▶ [Problem to work on]:
Arrange every line of the records below as a numbered list, omitting blank lines and leaving the pictures out.

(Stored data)
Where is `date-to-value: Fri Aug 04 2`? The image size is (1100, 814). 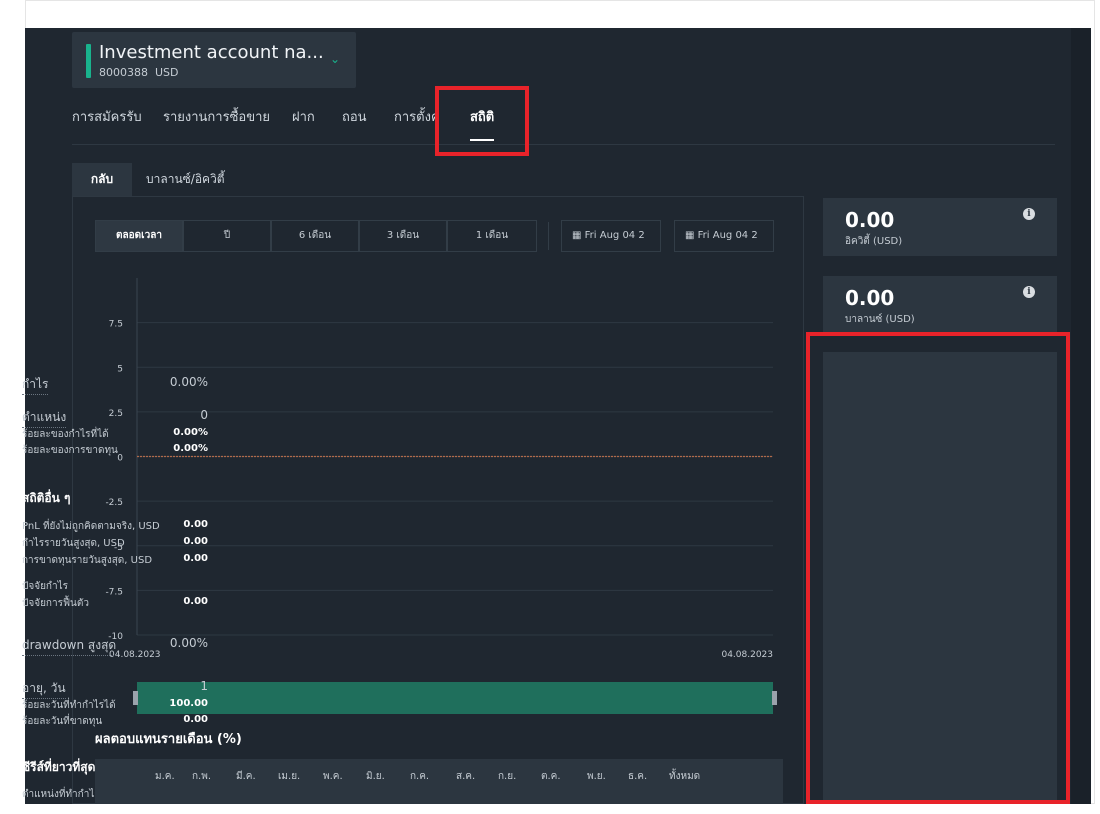
date-to-value: Fri Aug 04 2 is located at coordinates (728, 236).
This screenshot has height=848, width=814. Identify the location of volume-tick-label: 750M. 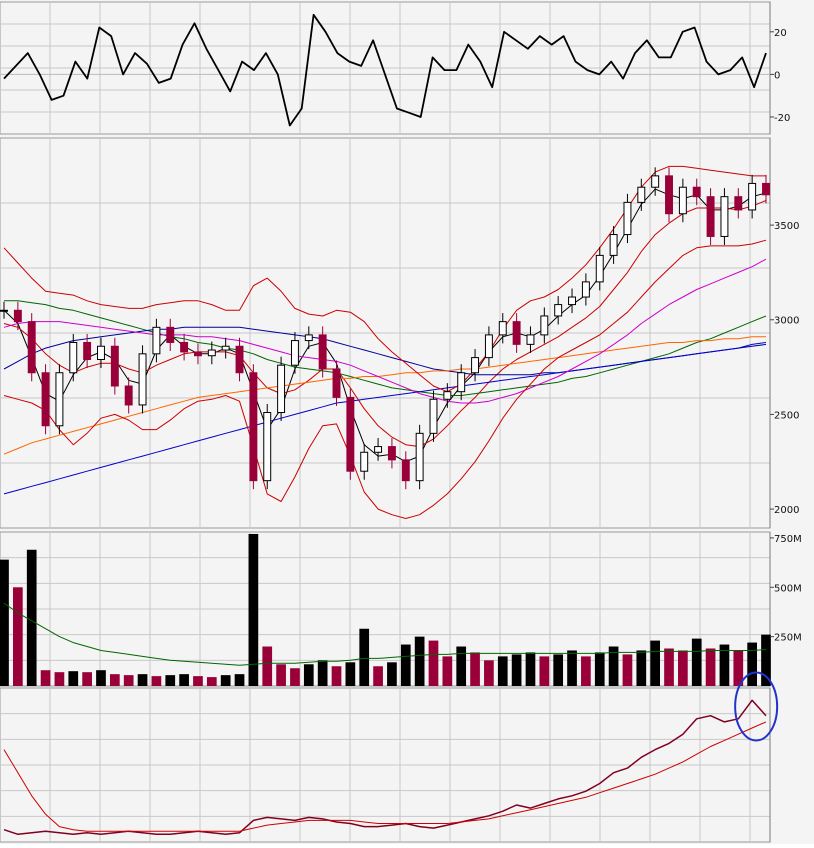
(788, 540).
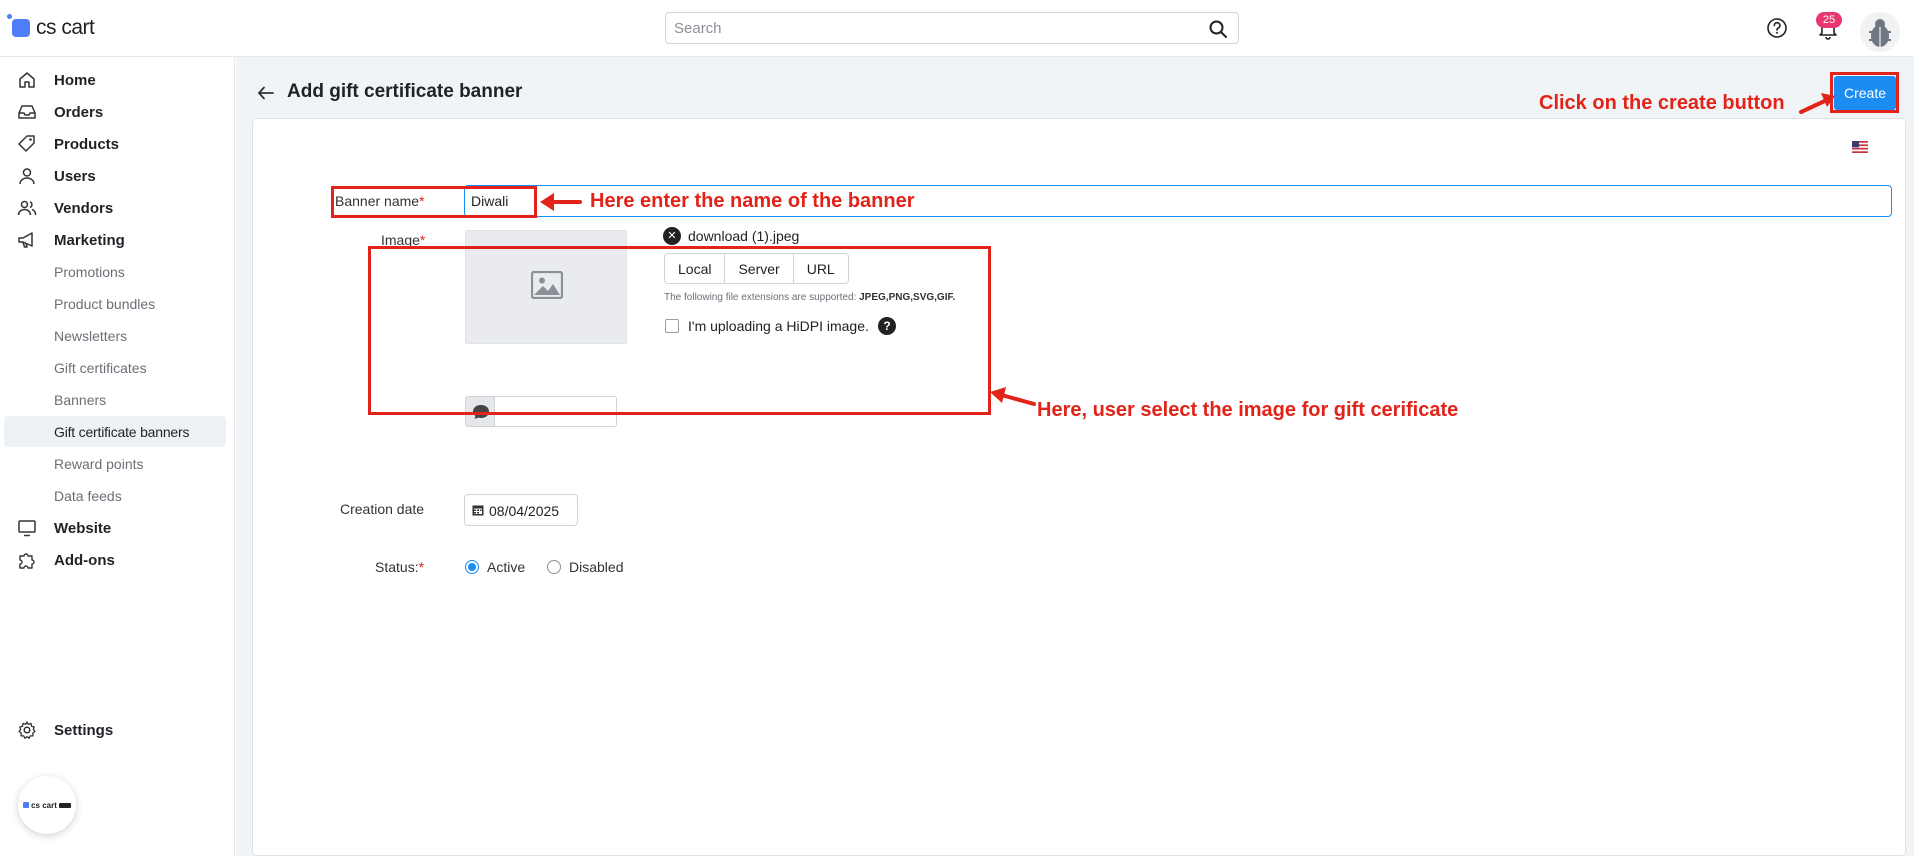 Image resolution: width=1914 pixels, height=856 pixels. I want to click on gear-icon, so click(27, 730).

▶ [Exercise answer]:
1. Where is `date-to-value: Fri Aug 04 2`? The image size is (1100, 814). 
2. date-to-value: Fri Aug 04 2 is located at coordinates (728, 236).
3. This screenshot has height=848, width=814. Identify the location of volume-tick-label: 750M. 
4. (788, 540).
5.  Image resolution: width=1914 pixels, height=856 pixels. I want to click on gear-icon, so click(27, 730).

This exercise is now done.